Pelatihan dan Pemantapan Wawasan Kebangsaan bagi Karyawan TELKOM usai sudah. Pelatihan berlangsung pas tujuh hari (11-17/12) di Lembaga Ketahanan Nasional RI (LEMHANNAS). Ada 104 oarang Telkom digodok-gembleng di dalamnya. Mereka mayoritas pengurus SEKAR (termasuk penulis sendiri). Selebihnya dari Manajemen yang diwakili para senior leader yang sebagian dari deputy GM Datel seluruh Indonesia.
Tapi, Ah, apa yang melatarbelakanginya sehingga karyawan TELKOM harus diberikan pelatihan semacam itu? Apa tujuan dan urgensinya? Mengapa harus dengan Lemhannas? Mengapa prakarsanya datang dari STMB dan bukan TTC? Seberapa besar manfaatnya bagi individu karyawan dan perusahaan? Seberapa jauh korelasinya dengan kepentingan bisnis Infokom? Adakah tujuan khusus yang ingin dicapai? Atau malah sekadar proyek guna menyerap anggaran akhir tahun? Tentu ada sejumlah pertanyaan lain yang boleh jadi lalu-lalang dalam pikiran anda.
Ide dasar itu
Ide dasar lahirnya pelatihan dan pemantapan wawasan kebangsaan ini tergolong unik. Memang tak serta merta terjadi begitu saja. Ada proses dan cikal bakal yang mengantarnya. Diawali pertemuan SEKAR dengan beberapa petinggi dari Wantannas (Dewan Ketahanan Nasional) di Jakarta dan Jogja. Lalu menukik masuk ke lobby para petinggi Lemhannas.
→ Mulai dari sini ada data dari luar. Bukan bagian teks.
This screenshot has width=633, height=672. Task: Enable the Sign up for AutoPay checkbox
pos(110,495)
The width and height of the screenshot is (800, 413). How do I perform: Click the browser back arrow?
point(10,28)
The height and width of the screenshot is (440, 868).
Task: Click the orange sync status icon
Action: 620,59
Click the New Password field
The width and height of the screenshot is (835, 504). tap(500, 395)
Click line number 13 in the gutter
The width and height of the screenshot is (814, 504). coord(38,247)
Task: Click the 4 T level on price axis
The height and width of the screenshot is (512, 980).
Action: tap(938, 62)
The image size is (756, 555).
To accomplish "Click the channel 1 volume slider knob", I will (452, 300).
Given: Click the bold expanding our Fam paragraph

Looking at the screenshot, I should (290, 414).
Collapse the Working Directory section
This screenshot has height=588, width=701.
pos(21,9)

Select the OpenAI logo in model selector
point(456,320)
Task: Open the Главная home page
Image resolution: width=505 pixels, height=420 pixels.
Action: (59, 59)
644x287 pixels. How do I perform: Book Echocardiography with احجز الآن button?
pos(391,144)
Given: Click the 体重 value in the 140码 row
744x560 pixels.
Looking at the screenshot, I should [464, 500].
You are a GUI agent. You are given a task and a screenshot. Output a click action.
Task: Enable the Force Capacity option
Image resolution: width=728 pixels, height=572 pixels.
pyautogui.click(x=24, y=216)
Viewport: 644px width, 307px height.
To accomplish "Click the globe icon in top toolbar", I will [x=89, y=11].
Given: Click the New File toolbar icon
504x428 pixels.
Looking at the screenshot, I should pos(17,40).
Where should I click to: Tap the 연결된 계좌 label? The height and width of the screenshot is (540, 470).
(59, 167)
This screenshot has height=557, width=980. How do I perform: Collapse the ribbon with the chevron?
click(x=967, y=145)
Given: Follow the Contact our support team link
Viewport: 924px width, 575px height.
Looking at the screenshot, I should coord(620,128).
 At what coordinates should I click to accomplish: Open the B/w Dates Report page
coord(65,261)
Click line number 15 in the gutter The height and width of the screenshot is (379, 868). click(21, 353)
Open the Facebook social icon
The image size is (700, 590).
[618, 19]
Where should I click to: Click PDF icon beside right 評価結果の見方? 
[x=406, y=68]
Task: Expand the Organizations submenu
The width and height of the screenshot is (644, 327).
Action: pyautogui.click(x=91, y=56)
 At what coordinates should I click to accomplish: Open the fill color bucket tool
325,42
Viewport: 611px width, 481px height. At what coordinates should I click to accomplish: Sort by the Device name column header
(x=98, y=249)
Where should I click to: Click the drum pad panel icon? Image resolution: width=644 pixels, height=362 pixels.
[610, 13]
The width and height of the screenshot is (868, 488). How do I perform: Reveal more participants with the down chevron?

Awalnya, tentu saja, sebagai upaya pendekatan SEKAR terkait pro-kontra persoalan regulasi implementasi kebijakan Kode Akses SLJJ (KAS). Menurut tengokan SEKAR ada kerawanan dari sisi ketahanan nasional. Yang jika dibiarkan bisa cukup riskan dan lumayan menyesakkan dada. Karena itu perlu disampaikan kepada beliau-beliau yang kompeten di bidang tannas. Paling tidak, mereka sudah tahu dan turut bersaksi bahkan telah diajak kompromi jika kelak kode akses harus dibuka. Terutama efeknya terhadap ketahanan nasional.
Upaya SEKAR ke Wantannas dan Lemhannas itu memang merupakan kiat dan strategi untuk melakukan pendekatan-pendekatan ke berbagai opinion leader yang memiliki kekuatan opini untuk merubah sebuah kebijakan. Sebagaimana disampaikan oleh Sekjen Sekar, Amir Fauzi yang dibenarkan oleh Ketum Wartono Purwanto, bahwa telah dilakukan pendekatan-pendekatan yang baik antara lain ke Menkominfo/Ditjen Postel, BRTI, DPR, Istana Negara, bahkan sampai ke PBNU. Cara ini dipandang SEKAR cukup sopan, lumayan santun dan sangat elegan untuk mencari solusi terbaik persoalan KAS.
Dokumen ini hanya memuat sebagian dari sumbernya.